Prior infection with endemic coronaviruses is common,40,41 so we expected that all donors would have high levels of antibodies to at least one of the four pre-COVID-19 endemic coronaviruses.42 The multiplexed antigen panel used to measure antibodies to SARS-CoV-2 antigens also measured antibodies against the spike antigens for the four pre-COVID-19 endemic coronaviruses HKU1, NL63, OC43, and 229E (Figure 4a). Nearly all specimens had readily detectable levels of antibodies to a spike protein of at least one endemic coronavirus. As an aggregate metric of reactivity to endemic coronaviruses, we computed the geometric mean of salivary IgG for HKU1, NL63, OC43, and 229E. We flagged eight outlier samples with geometric means below 0.17 AU/mL, which is the geometric mean of the 5th percentiles of the salivary IgG for these four antigens measured in a prior study35. These outliers appear to result from an issue with sample collection or sample deterioration, as opposed to the lack of immunity to an endemic coronavirus due to the absence of previous exposure or from general immunosuppression. In all cases where donors provided at least one other sample, normal levels of antibodies for endemic coronaviruses were measured at another time point. Sample deterioration due to delayed transit time in the mail could explain some of the flagged outliers, but not all of them. Two of the flagged samples were the samples with the longest transit times (>20 days due to a general slowdown in mail during a period of this study), but the other 6 flagged samples were received within the target range of 5 days. For samples received within the target time range, there was no clear dependence of measured antibody levels with transit time (Figure 4b). We note that for the 8 flagged samples, 6 were true negatives, so excluding these samples did not significantly impact the reported sensitivity or specificity.

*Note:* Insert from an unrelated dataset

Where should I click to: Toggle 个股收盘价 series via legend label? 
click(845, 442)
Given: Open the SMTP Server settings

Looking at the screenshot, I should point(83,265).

We also measured the total concentration of salivary IgG, IgM and IgA using a separate assay panel run at a different dilution (Figure 4c). Median concentrations of total IgG, IgA and IgM were 3.3 µg/mL, ≥ 200 µg/mL (the top of the assay dynamic range at the selected sample dilution) and 3.4 µg/mL, respectively, which are comparable to the values we measured previously43 (1.8 µg/mL for IgG, 124 µg/mL for IgA and 3.7 µg/mL for IgM). Moreover, the IgG, IgA and IgM concentrations align with published ranges measured using a different assay and collection method (IgG range = 0.4-93 µg/mL44; IgA = 50.2 ± 19.1 µg/mL45; IgM = 0.5-13.0 µg/mL46). Low observed levels for the endemic coronaviruses were generally associated with low levels of total immunoglobulin. Of the eight samples that were flagged for low antibody levels against the four endemic coronaviruses, six samples had undetectable total IgG levels at the sample dilution used for the total immunoglobulin measurement, and four samples provided the lowest measured levels of total IgA (Figure 4c).
Non-specific binding is another potential source of measurement error. Bovine serum albumin (BSA) was included as an antigen in the multiplex as a negative control. Specific binding of anti-BSA antibodies in samples should not occur due to the high concentration of BSA present in the assay diluents, therefore, binding to the non-BSA element in the antigen array should be indicative of antibodies that are able to bind non-specifically to the array surface. Non-specific binding, as assessed by signal for the control spot coated with BSA, was generally low (average of 191 counts). Two specimens from the same PCR negative donor were noted to exceed 5,000 counts on the BSA coated spot, whereas a third intermediate sample from the same donor showed low non-specific binding.